Good point, which is why I was curious about the base design. Upon closer inspection of the pics I do see that the rear members are asymmetrical. Anglewinder probability is high. I am curious about how the motor will be mounted and how those front facing rings are going to be incorporated into the design. Part of the pickup system??? Some sort of drop arm or pan???


----------



## LDThomas (Nov 30, 1999)

*I see the light...*

The rings on the front are for future headlight installation. :thumbsup:


----------



## Bill Hall (Jan 6, 2007)

AfxToo said:


> ..... I am curious about how the motor will be mounted and how those front facing rings are going to be incorporated into the design. Part of the pickup system??? Some sort of drop arm or pan???


Torsion bar mounts! :thumbsup:


----------



## partspig (Mar 12, 2003)

I really do hope that he uses something other than a "crown" gear on an angle winder. Hopefully it will be some version of a "spur" gear. Maybe even a "spurious" gear of "majestic" heritage!


----------



## chaparrAL (Oct 31, 2008)

Heres one put together


----------



## tomhocars (Oct 19, 2005)

Nice job.I used to build all my 1/32 and 1/24 chassis.Brings me back in time.Tom Stumpf


----------



## gonegonzo (Jan 18, 2006)

The gear looks to be an idler from a T-Jet .

Gonzo


----------



## bobhch (Apr 22, 2007)

*Bring back the 60s and 70s....they are here in ho scale now....Kewl*

Can you dig it?....I can! WOW!! 

Bob...now that is what I am talking about...zilla


----------



## grungerockjeepe (Jan 8, 2007)

Im diggin this. I have a couple of the Riggen repros and love em. These inlines are pretty powerful when they dont have traction magnets bogging them down.


----------



## chaparrAL (Oct 31, 2008)

Heres some motors.These are from www.allelectronics.com . Use can and mags from a1.5-4.5V motor and endbell from a 4.5-9V motor.
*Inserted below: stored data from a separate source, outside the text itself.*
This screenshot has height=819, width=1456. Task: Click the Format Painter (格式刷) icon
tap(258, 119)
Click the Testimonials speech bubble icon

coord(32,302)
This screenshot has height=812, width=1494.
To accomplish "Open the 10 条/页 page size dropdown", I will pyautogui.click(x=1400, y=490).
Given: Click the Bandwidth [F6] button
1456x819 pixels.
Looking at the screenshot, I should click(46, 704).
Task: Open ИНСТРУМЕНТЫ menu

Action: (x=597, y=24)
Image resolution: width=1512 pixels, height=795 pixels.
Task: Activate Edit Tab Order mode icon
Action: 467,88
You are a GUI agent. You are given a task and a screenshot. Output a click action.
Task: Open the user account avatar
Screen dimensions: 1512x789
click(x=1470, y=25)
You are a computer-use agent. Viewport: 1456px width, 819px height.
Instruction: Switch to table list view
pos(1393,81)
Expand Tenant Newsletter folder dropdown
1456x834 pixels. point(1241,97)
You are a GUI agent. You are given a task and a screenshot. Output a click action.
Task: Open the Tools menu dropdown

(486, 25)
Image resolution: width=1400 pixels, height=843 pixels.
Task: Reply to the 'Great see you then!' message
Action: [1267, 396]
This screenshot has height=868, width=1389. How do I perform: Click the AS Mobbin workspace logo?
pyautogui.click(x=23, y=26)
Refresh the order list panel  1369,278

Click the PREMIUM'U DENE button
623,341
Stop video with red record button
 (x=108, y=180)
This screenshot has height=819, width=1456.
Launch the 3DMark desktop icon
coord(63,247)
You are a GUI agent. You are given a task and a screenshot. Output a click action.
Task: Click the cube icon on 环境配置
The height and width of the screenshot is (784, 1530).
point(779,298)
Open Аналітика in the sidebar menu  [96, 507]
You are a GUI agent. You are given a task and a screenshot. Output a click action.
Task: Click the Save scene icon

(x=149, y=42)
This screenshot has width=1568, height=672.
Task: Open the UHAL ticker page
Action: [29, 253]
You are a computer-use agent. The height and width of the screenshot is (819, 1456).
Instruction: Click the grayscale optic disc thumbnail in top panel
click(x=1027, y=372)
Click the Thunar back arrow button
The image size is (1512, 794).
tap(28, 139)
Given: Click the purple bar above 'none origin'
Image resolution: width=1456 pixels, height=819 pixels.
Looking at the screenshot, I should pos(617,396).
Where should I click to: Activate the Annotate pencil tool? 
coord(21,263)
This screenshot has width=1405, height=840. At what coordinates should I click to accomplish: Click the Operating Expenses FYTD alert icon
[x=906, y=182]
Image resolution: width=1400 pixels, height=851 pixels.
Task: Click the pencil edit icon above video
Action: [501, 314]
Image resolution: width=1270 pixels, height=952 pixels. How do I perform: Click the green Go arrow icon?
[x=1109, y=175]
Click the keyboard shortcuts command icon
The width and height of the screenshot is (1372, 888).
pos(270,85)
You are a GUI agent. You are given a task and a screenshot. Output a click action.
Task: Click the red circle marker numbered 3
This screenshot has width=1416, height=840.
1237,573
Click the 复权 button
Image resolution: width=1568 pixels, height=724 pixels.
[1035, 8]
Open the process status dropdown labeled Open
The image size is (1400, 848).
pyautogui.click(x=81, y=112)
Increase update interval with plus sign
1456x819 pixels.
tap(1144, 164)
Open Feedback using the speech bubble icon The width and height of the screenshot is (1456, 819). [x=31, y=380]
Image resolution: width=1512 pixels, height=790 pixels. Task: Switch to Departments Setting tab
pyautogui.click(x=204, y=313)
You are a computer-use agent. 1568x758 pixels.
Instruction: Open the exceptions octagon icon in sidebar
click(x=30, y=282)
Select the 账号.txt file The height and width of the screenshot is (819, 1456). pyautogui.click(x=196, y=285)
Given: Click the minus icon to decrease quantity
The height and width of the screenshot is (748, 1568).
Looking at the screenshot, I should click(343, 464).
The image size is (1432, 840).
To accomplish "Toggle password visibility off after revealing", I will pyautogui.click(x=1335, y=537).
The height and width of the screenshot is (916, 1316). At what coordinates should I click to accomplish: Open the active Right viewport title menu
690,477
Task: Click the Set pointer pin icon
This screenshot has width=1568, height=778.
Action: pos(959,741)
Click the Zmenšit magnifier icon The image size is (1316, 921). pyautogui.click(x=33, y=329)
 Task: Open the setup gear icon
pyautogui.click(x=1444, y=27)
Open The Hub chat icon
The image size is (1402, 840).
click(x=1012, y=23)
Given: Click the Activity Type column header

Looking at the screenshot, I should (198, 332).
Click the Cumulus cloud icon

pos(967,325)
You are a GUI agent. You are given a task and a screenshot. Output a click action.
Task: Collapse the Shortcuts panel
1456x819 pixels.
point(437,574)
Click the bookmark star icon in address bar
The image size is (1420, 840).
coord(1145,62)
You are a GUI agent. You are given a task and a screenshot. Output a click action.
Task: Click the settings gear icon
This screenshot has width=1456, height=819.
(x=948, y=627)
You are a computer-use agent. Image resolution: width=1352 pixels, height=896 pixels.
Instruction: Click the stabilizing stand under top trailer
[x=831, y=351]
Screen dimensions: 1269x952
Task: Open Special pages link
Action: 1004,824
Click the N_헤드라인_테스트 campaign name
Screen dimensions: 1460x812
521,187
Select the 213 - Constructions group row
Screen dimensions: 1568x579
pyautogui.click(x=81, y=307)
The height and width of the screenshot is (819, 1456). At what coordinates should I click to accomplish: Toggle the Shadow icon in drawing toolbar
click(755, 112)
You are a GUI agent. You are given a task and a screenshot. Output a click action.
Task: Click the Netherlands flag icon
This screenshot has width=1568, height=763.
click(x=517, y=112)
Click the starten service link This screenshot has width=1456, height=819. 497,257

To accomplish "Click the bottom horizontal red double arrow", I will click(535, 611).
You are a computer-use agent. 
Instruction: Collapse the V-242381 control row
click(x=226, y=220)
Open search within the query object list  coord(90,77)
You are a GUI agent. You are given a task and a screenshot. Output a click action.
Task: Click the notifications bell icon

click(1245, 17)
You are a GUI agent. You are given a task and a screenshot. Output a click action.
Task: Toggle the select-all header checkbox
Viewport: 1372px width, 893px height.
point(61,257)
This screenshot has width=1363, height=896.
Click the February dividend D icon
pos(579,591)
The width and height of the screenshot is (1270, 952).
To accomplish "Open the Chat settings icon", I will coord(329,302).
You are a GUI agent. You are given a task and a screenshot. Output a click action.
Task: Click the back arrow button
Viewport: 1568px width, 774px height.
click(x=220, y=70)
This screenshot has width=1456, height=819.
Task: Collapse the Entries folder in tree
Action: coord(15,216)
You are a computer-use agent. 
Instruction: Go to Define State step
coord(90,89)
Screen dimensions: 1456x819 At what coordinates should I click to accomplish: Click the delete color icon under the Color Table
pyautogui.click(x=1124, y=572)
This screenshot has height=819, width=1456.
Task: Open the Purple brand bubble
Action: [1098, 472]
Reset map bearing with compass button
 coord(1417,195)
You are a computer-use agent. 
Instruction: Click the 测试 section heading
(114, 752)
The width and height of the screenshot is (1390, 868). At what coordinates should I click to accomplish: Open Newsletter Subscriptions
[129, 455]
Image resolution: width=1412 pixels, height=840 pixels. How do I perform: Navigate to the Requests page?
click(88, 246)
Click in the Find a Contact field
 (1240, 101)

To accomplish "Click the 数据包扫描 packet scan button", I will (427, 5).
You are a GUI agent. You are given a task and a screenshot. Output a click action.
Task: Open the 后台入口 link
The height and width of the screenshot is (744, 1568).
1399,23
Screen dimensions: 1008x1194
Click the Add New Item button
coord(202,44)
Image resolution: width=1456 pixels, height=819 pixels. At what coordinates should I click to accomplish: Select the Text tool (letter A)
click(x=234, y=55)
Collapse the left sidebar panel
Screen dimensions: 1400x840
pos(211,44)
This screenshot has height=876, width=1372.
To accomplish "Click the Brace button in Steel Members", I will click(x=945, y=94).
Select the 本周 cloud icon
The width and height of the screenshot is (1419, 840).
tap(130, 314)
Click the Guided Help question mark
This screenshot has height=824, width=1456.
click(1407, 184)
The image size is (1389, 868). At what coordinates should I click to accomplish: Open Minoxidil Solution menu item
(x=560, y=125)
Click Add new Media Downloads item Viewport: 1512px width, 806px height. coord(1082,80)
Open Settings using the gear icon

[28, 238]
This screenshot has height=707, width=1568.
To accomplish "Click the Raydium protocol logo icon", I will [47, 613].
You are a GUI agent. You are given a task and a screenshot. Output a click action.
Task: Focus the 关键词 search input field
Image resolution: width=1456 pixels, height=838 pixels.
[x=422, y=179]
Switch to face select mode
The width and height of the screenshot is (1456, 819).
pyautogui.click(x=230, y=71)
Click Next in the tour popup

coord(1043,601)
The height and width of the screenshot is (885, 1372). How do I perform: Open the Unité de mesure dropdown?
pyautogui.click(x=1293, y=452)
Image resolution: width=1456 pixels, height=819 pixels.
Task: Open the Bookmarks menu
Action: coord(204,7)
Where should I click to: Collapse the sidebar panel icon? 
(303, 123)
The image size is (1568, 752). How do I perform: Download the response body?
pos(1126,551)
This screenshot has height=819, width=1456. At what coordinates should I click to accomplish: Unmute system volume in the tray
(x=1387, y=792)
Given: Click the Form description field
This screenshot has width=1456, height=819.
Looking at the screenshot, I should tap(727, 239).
A G+ arm works fine or something better from BSRT.


----------



## Bill Hall (Jan 6, 2007)

Al, Still anxiously waiting for a close up, flip side shot of the pick ups and guide?


----------



## slotnewbie69 (Dec 3, 2008)

wow.nice to know people are still hand soldering chassis out there in ho scale.and yes,we would like to see the bottom view


----------



## chaparrAL (Oct 31, 2008)

Heres a pic from the first race with cars built to BRASCAR rules.Mike Stewart was the winner by one lap over Glenn Gordon. The pickups are 003 phosphorous bronze. When i get a chance i will do a tech article and post here a how to on this style pickups.


----------



## chaparrAL (Oct 31, 2008)

Here we go


----------



## Bill Hall (Jan 6, 2007)

Thanx for the additional pic Al!

Greatly appreciated.


----------



## slotnewbie69 (Dec 3, 2008)

those look like runners!


----------



## bobhch (Apr 22, 2007)

Sweeeeeeeeeeeeeeeeeeeeeeeeeeeeeeeeeeeeet! :woohoo:


----------



## kiwidave (Jul 20, 2009)

Very cool, very nice work! Can we see the bodies?


----------